Mais : les adultes protègent leur progéniture, ce qui le conduit à éprouver le
manque, la faim. Toutefois, on ne retrouve pas chez ce personnage, qui porte
toute la responsabilité de ses pulsions, les ruses employées par les tentateurs
que sont le loup dans le Petit Chaperon Rouge ou la Barbe Bleue. Si ces derniers
arrivent à piéger les héroïnes, c’est parce qu’elles désirent. Chez Ungerer,
Zeralda est entièrement innocente. A la place des ruses il existe un contrat qui
scelle l’échange entre Zeralda et l’ogre et qui repose sur le fait que l’ogre est à
la fois donateur et agresseur.
 Il confronte l’héroïne à une épreuve (il gémit de faim)
 Elle réagit (en cuisinant).
 Il lui offre ses richesses en échange de son installation au château (don).

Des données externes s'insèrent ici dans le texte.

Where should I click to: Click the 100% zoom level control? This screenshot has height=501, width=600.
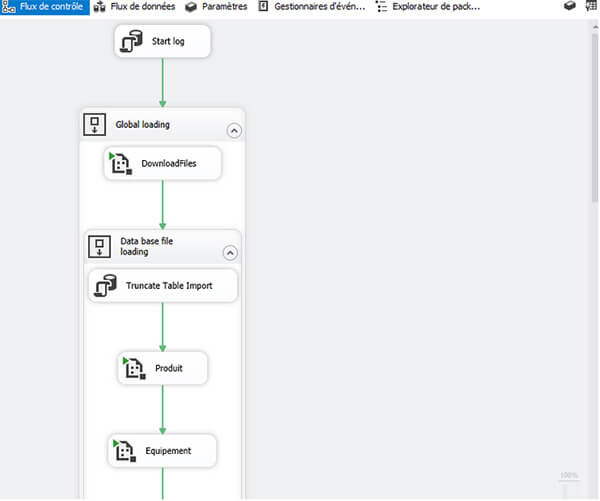coord(568,475)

Dans ce conte, l’héroïne épouse sans culpabilité ce personnage ambigu. L’interdit
repose sur le regard du lecteur qui connaît le passif de l’ogre. Mais ici tout est
possible et c’est d’autant plus facile que le personnage maternel est absent de la
relation de Zeralda au père.
Pour travailler la structure du conte dans une séquence pédagogique, vous
proposerez à vos élèves, après avoir lu jusqu’à l’épreuve qui attend l’héroïne,
lorsque l’ogre se cache derrière les rochers, d’imaginer la suite de l’histoire, la
réaction de Zeralda (en plusieurs épisodes, par exemple, s’il la mange ou non, si
Zeralda, au contraire menace l’ogre avec son grand couteau de cuisine). Vous
pouvez aussi vous arrêter à l’épisode du don et imaginer s’il est respecté ou non.
Ces créations seront dictées au maître et des dessins pourront les illustrer
(également commentés). A la dernière séance, vous finirez la lecture du conte et
demanderez à vos élèves ce qu’ils en pensent.